Dari Yan Jing ke kampung halaman di Provinsi Gui juga sekitar 2.000 kilometer, cukup 10 menit; dari Yan Jing ke Manchester sekitar 12.000 kilometer, hanya 1 jam perjalanan, bisa saja nonton bola; dari Yan Jing ke Houston sekitar 15.000 kilometer, butuh sekitar 70 menit, kalau sempat bisa sekalian dukung Tembok Besar Tiongkok...
"Ehem... Xiaoer, menurutku kau terlalu berkhayal," suara otak babi memotong lamunan Wang Xiaoer.
"Ada apa?" Wang Xiaoer bingung, merasa perhitungannya tak mungkin salah meski tak jenius matematika.

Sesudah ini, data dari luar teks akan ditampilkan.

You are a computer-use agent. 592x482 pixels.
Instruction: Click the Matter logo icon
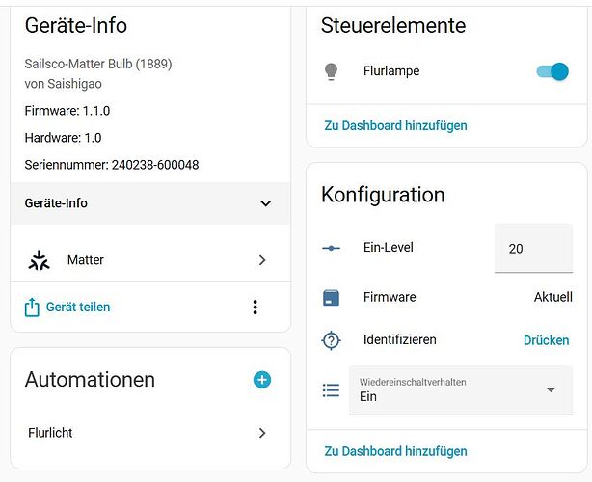pos(40,260)
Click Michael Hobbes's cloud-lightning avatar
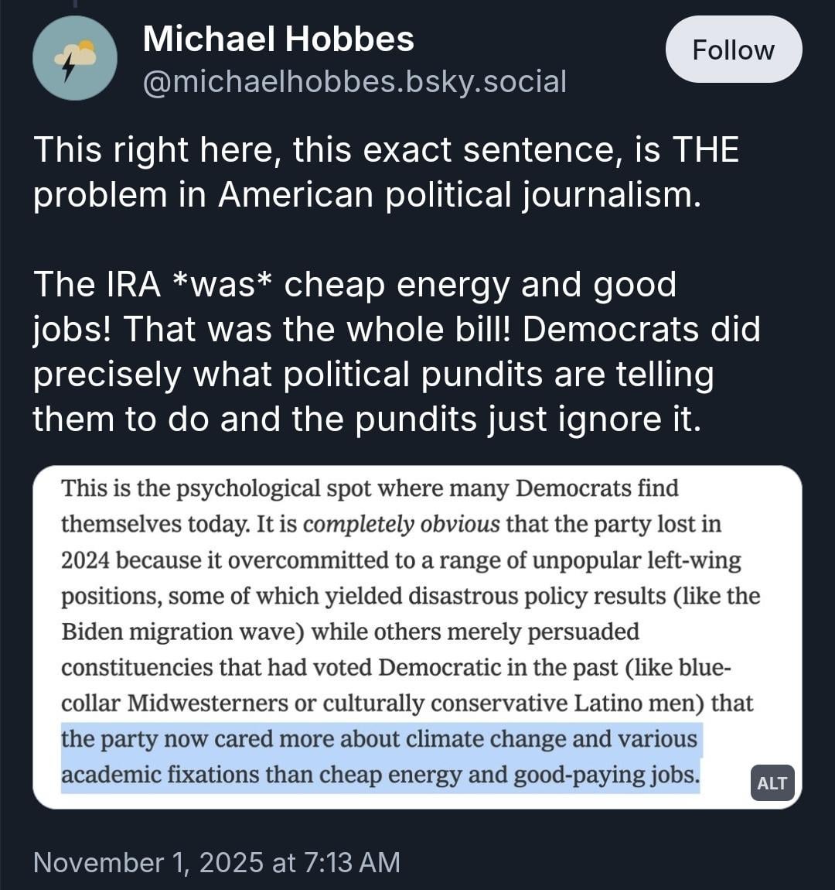 point(75,58)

"Hitungannya benar, tapi—" otak babi tersenyum, "Tapi kecepatan maksimal itu hanya bisa tercapai jika aku yang mengendalikan, sedangkan kau tetap perlu latihan—meski hanya dengan kendali pikiran, kau tetap harus latihan. Kalau dugaanku benar, dalam setahun bisa menerbangkan pesawat ketupat hingga delapan kali kecepatan suara saja sudah hebat."
Oh, ternyata begitu!
Sial, lagi-lagi soal tingkat kemahiran.
Delapan kali dan sepuluh kali kecepatan suara, selisih keduanya saja sudah 2.448 kilometer per jam.
Eh? Tapi ini rasanya aneh!
"Otak babi yang cantik, kita sudah bersama dalam suka duka, kalau begitu biar kau saja yang mengendalikan, buat apa aku repot-repot?"
Otak babi tertegun, lalu tertawa, "Itu memang bisa, tapi sebaiknya tetap kau yang menguasai. Kalau aku tiba-tiba error, kau bisa celaka."
Yang milik sendiri memang selalu terbaik.
Wang Xiaoer pun memahami maksud otak babi.